Helpful Advice On Taking Out A Second Home Loan Mortgage

By Mark Di Vincenzo. May 7th 2016

The words “second mortgage” can conjure up thoughts of fear and desperation. This is because most people believe that you should only take out a second mortgage if you’re dead broke and you've decided to raid your biggest asset – your home. However, taking out a second mortgage is not necessarily a move of financial desperation. In fact, there are some situations where it might be better to take out a second mortgage than to get a personal loan or refinance your first mortgage.

The bottom line is that there are pros and cons to taking out a second mortgage. Before we examine those pros and cons, let’s define second mortgage.

What Is A Second Mortgage?

In the simplest terms, a second mortgage is a mortgage taken out on a property that already has a mortgage associated with it.

There are two different types of second mortgages. Both types of loans are secured by your home. This means that if you fail to make a mortgage payment, your lender can seize your home and sell it to repay the loan.

The first type of second mortgage is the home equity line of credit, also known as a HELOC. A HELOC is a loan that is secured by the positive equity value in your house. Your equity value is determined by taking the appraised value of your house and subtracting the amount owed on your first mortgage. Like a credit card, the balance on a HELOC is revolving which means that you can borrow as much or as little as you want to up to the credit limit that is established by your lender. You only pay interest on what you borrow. HELOCs generally have variable interest rates which fluctuate based on a publically available index. They also generally have a fixed time period during which you can borrow from your home equity line. After this time period, you may be able to renew your credit line.

The second type of second mortgage is the fixed-rate home equity loan. Like a HELOC, a fixed-rate home equity loan requires that you have positive equity in your home. Unlike a HELOC, this type of second mortgage has a fixed amount of money borrowed that is generally delivered to you in a lump sum. Fixed-rate home equity loans have fixed interest rates and a set repayment schedule like a traditional mortgage.

Why Would You Take Out A Second Mortgage?

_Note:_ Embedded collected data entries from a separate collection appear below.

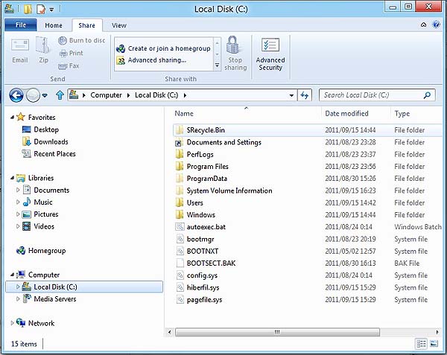Open the File menu tab
The height and width of the screenshot is (355, 447).
[20, 25]
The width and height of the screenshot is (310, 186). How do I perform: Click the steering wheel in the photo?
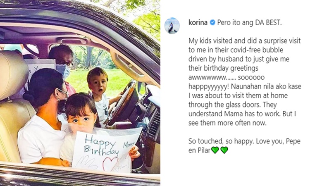click(x=124, y=103)
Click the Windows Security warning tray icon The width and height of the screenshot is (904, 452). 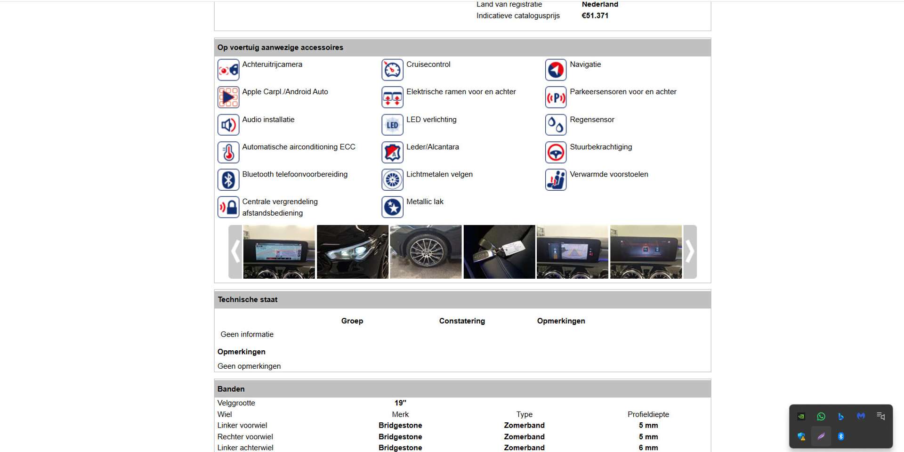pyautogui.click(x=801, y=436)
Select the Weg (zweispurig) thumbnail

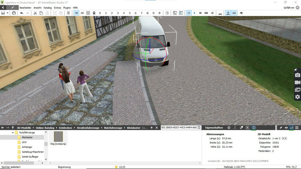[58, 137]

There is only one reason to take out a second mortgage: You need money and a second mortgage is your only option, or it is your best option. Things tend to work out better if you take out a second mortgage because it is your best option. If it is your only option, it may mean you are not doing well financially because you can’t get a personal loan or because you have very low spending limits on your credit cards.

What Are The Benefits Of A Second Mortgage?

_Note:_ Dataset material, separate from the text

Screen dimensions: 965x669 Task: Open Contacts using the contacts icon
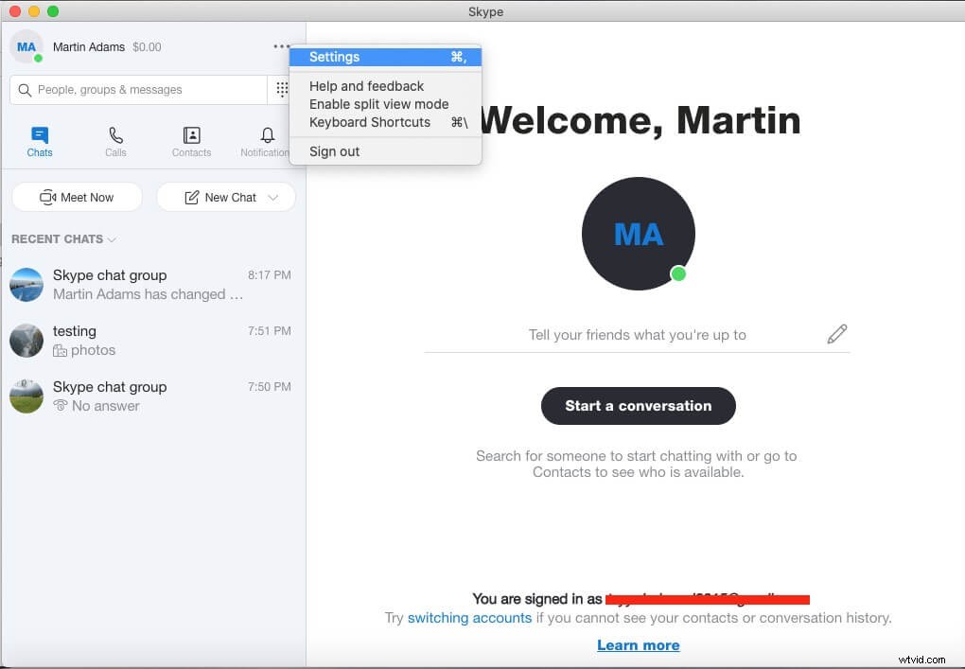(x=191, y=135)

Tax Deductions: The interest you pay on a mortgage – whether it is a first, second or third mortgage – is tax deductible which allows you to lower your taxable income. If you decide to get a personal loan or use a credit card to buy what you need, there are no tax advantages.

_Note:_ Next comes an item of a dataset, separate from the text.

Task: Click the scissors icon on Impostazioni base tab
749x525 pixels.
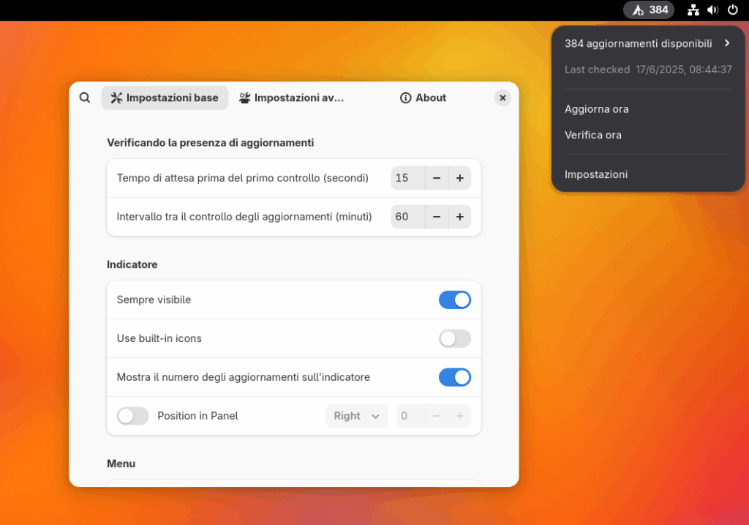Action: pyautogui.click(x=114, y=97)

Lower Interest Rates: Interest rates are lower on a second mortgage than on personal loans or credit cards because the mortgage is secured by your property. Of course, your credit score and the nation’s economy will also determine how low the interest rate will be. Keep in mind that interest rates on second mortgages will generally be higher than interest rates on first mortgages.

Access To A Large Pool Of Cash: As long as you have equity in your home and a decent credit profile, you can pull a significant amount of money out of your house.

Freedom: The money you receive from a second mortgage can be used for whatever you want, from home improvements to college tuition to debt consolidation. Some homeowners have even taken out a second mortgage to go on extravagant vacations or buy cars.

What Are The Disadvantages Of A Second Mortgage?

It’s Risky: A second mortgage is secured by your house, so if you lose your job or experience financial hardship, you risk losing your house if you are unable to make payments on that second mortgage.

You Increase Your Debt Load: Taking out a second mortgage means adding a lot of debt to your house. If the housing market is slumping, the value of your house can fall below what you owe on it, and suddenly you go from having a lot of equity in your house to being “under water.” If you have to sell your house, the proceeds from the sale might not cover the debt.

You Might Be Subjected To Variable Interest Rates: If your second mortgage is in the form of a HELOC, which comes with a variable interest rate, that rate could increase at some point, causing you to pay more for the money you borrowed and straining your budget.

Second mortgages can be a great way to finance your child’s college education or make much-needed home repairs. But should you do it? Do you really need a Florida room? Do you really need that shiny, new Corvette?

First you need to closely examine your monthly budget to accurately assess what’s coming in and what’s going out. Then figure out how much a second mortgage will add to your monthly bills. Before you make a decision, you also may want to get advice from a trusted accountant or financial adviser.

Whatever you do, take your time and do your homework.